═════ SOURCE MATERIAL
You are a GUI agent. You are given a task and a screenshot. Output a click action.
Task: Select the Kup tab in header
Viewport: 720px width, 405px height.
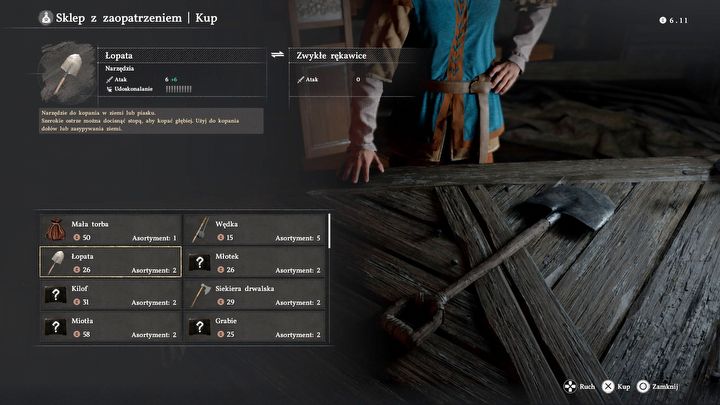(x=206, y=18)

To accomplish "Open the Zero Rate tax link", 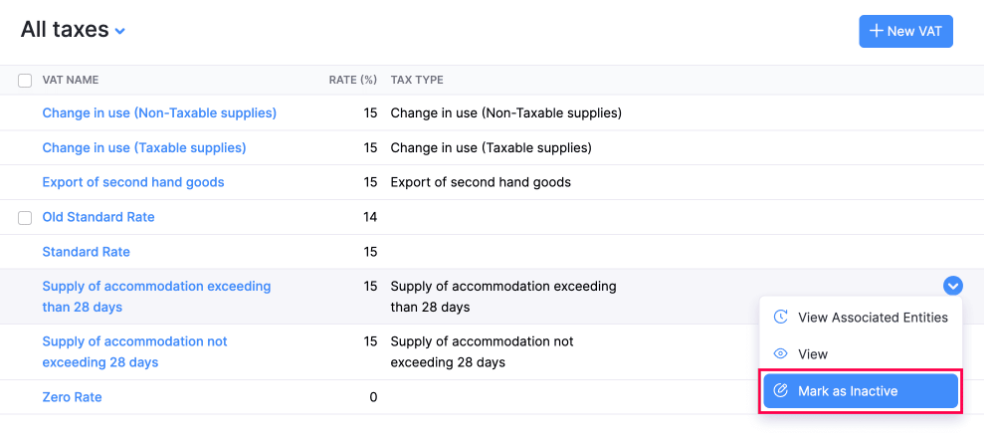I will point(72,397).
══════════
> WRITTEN INSTRUCTION
Count the lines in the entries above that contain the word "given", and give only the number.

> RESPONSE
1